Forgotten gems:  Remembering 1988’s hypnotic, bizarre Heart Of Midnight 


Somewhere between the dustbowl basilicas of 1980’s VHS town and the restless urban decay of metropolitan Americana lies the Heart Of Midnight, a dilapidated abandoned sex fetish nightclub full of nightmarish corridors, dead end rooms with ominous stains on the wall and a perpetual sense of acrid dread. Jennifer Jason Leigh is the reluctant heir to this heap, passed on to her by a weird old uncle she barely remembers, now deceased. It’s in a ruined, crime ridden part of town that still seems safer compared to the various themed rooms of this erotica dungeon, but she’s a trooper anyways, giving her best efforts to fix the place up and make something decent of it. Leigh seems to have deliberately go out of her way to pick kinky, controversial roles since her career began, always with sexual undertones and never short on psychological turmoil. She’s put through a wringer here, as the sordid, perverse and highly disturbing history of both the club and her uncle comes back to haunt her in full sleazy swing, a turn of events not for the squeamish or puritan side of the crowd. Walls seem to move, eyes peer through cracks and haunted cries echo through the fissures in the structure, as well as howling bad dreams that distort her reality. When a detective (Peter Coyote, brilliant work) shows up to help, he’s just as unsettling and shady as the building itself, clearly in the know or up to something. The only borderline sane character is another cop played by Frank Stallone, getting some of the best much needed comic relief of the piece.

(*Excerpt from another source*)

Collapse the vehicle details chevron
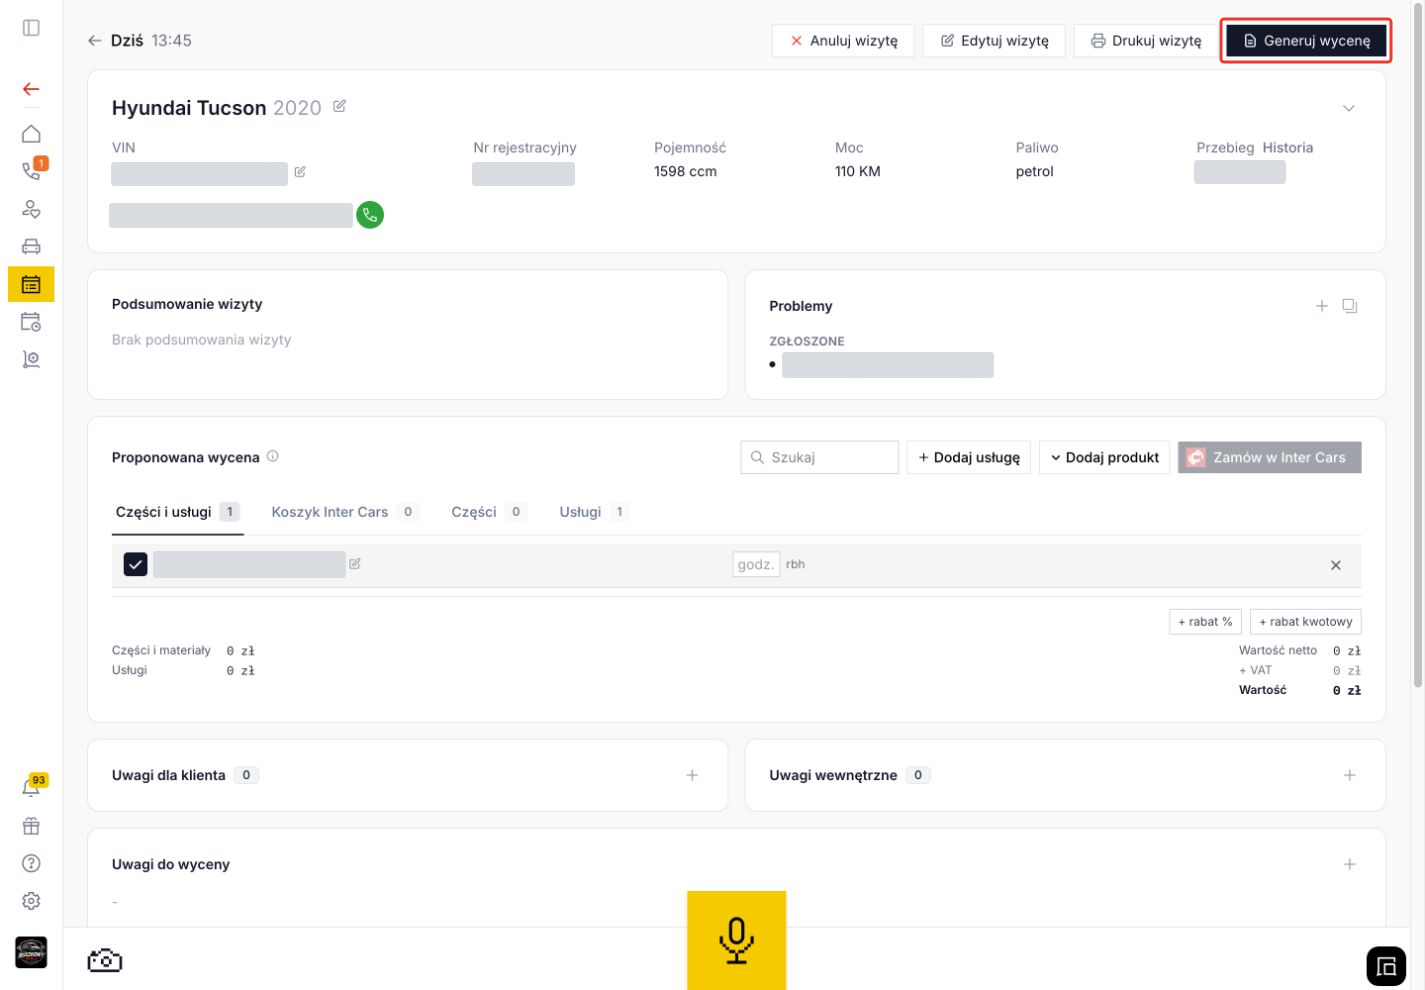The image size is (1425, 990). [x=1348, y=108]
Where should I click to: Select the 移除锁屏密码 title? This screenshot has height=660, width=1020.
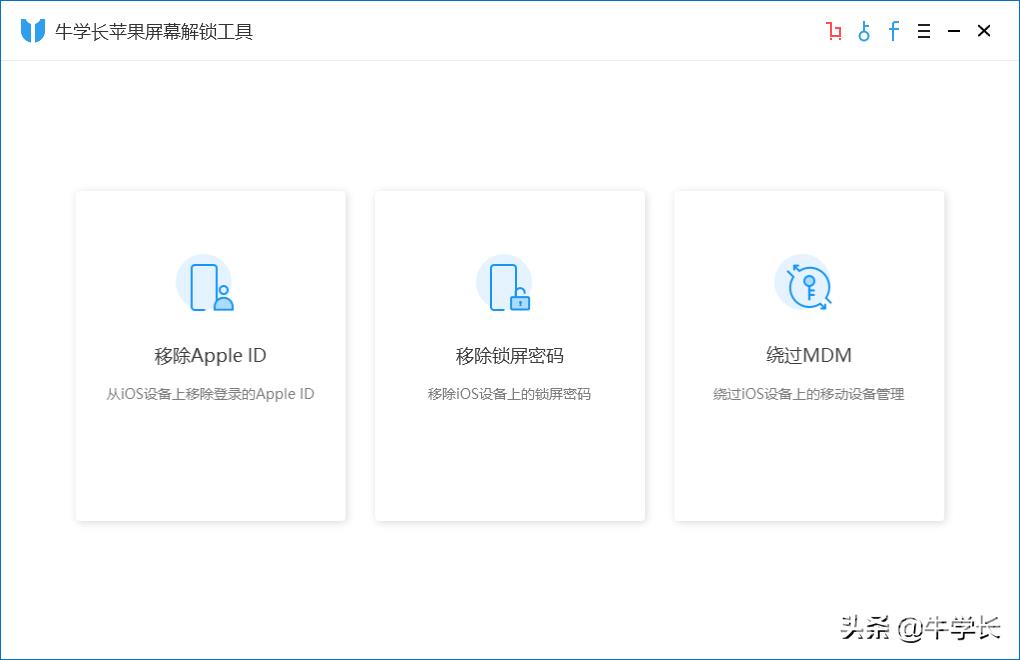(509, 356)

It’s priceless to see Leigh wander into the police station looking for answers only to find him in the middle of a ukulele folk ballad with the rest of the precinct belting out the chorus. Things don’t go very well for our heroine, as the dark forces playing with her seem to close in for a suffocating finale that leaves you feeling violated and disoriented. This is a film that seeps right to the root of human unpleasantness and psychosexual decadence, and one should firmly equip oneself mentally before going in. It’s also a film of startling dark beauty and alluring atmosphere, like a dreamy black velvet orchid that warbles a lullaby both dangerous and seductive, beckoning you to let your guard down until you wish you hadn’t, and are under it’s spell. One of the most overlooked mood pieces of the 80’s, a gorgeously horrific phantasm of a film that gets under your skin and crawls into your dreams.